Some limitations should be addressed. First, as explained previously (Mocking et al. 2012), a lower dosage than recommended by the manufacturer (0.5 mg BID vs. 1 mg BID) was used because (1) manufacturer's recommendations are intended for smokers, and may cause tolerability issues in our never-smoking population; (2) used dose results in still 60 % of steady-state kinetics using manufacturer's recommendations (Faessel et al. 2010); and (3) used varenicline dose is still therapeutically effective, with only slightly lower abstinence rates compared to manufacturer's dose (Oncken et al. 2006). In addition, the two dropouts from the varenicline group due to, e.g., nausea, and the significantly higher nausea scores in the varenicline group (Mocking et al. 2013), suggest that the used dose was at the upper tolerability limit in this sample. Second, the used methodology allowed investigation of 7 days varenicline treatment. It may be that potential depressogenic effects of varenicline on the HPA axis occur at later stages of varenicline treatment. Nevertheless, preclinical literature and data on cigarette smoking suggest rapid effects of nACh receptor modulation on the HPA axis, i.e., minutes to hours (Fuxe et al. 1989; Philip et al. 2010; Raber et al. 1995; Rhodes et al. 2001). Future research applying more chronic and/or higher dosages of varenicline treatment should investigate the effects of varenicline on the HPA axis in the long term and in higher concentrations.

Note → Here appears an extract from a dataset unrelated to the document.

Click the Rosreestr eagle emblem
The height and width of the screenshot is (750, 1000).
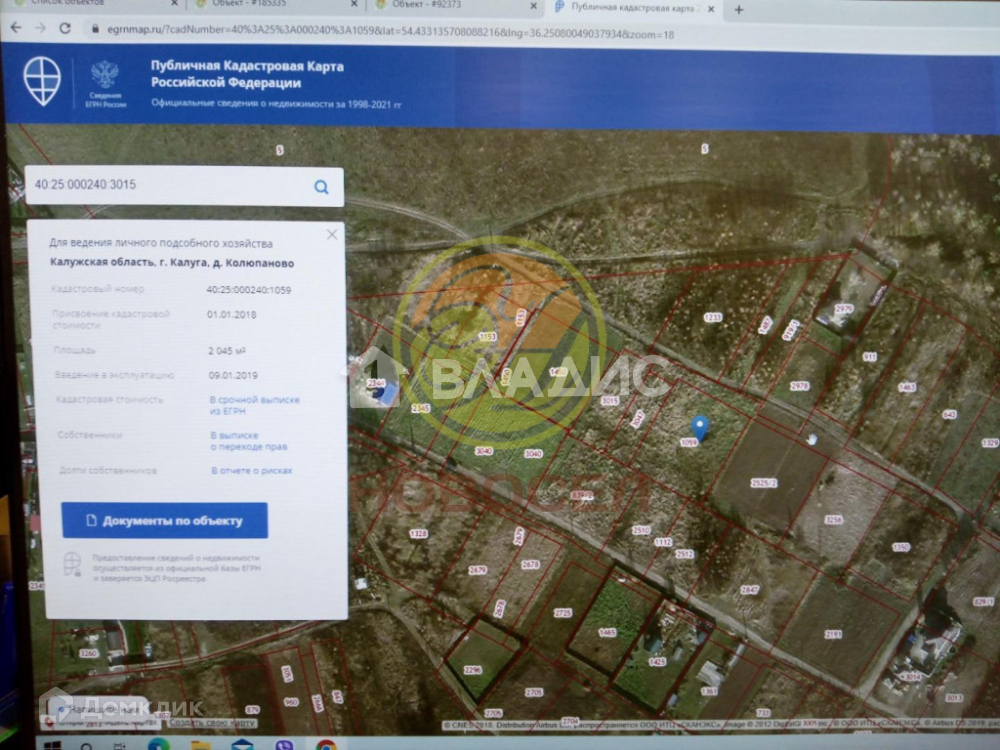tap(104, 76)
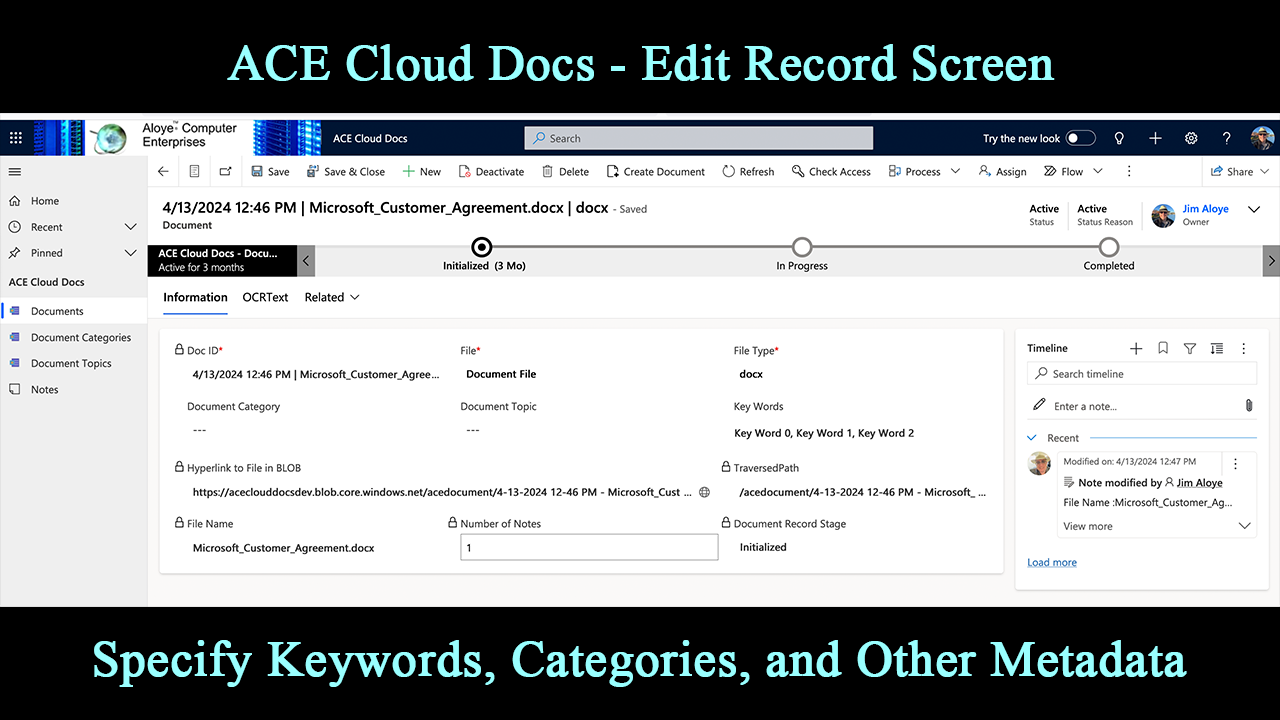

Third, no drug screening was used to affirm nicotine abstinence. However, absence of cortisol outliers suggests no participants used nicotine. Fourth, no measure of HPA axis feedback was used (e.g., dexamethasone suppression test). However, the cholinergic system is not suggested to affect HPA axis feedback. Fifth, it is not possible to completely rule out non-compliance to the saliva sampling procedure. We verbally ascertained that no severe deviations occurred, which is corroborated by the significant moment factor in our model. Nevertheless, minor irregularities may have distorted results. Sixth, we did not extensively measure sleep characteristics. This would have been interesting considering the association of varenicline with sleep changes, and sleep changes can influence morning cortisol. However, we previously showed that both groups did not differ on reported rates of insomnia or odd dreams (Mocking et al. 2013). In addition, if changes in sleep due to varenicline would have resulted in different morning cortisol concentrations, this would be shown in the applied model. Finally, due to a laboratory error, saliva samples of four participants had to be excluded. Since (1) this missingness was completely at random, and (2) power analysis shows that adequate power remained to detect effects at the upper level of small-sized effects, this likely has not changed results.

The present study also had particular strengths. To our knowledge, this is the first study investigating the effects of a partial nACh receptor agonist on HPA axis activity and flexibility. In addition, by studying never-smoking subjects, influence of varenicline remained unconfounded from any bias by current and/or previous smoking status.

In conclusion, 7 days varenicline treatment in healthy non-smoking subjects had no influence on the cortisol awakening response, thereby not suggestive of depressogenic effects on the HPA axis. This fits with earlier findings suggesting no neuropsychological depressogenic effects, but does not preclude other biological depressogenic effects of varenicline. Further trials in other populations using biological and clinical outcome measures—combined with results from post-marketing surveys—are needed to determine whether risk for serious adverse neuropsychiatric events should limit varenicline's potential to treat nicotine and related addictions, and thereby reduce the tobacco use-associated health impact.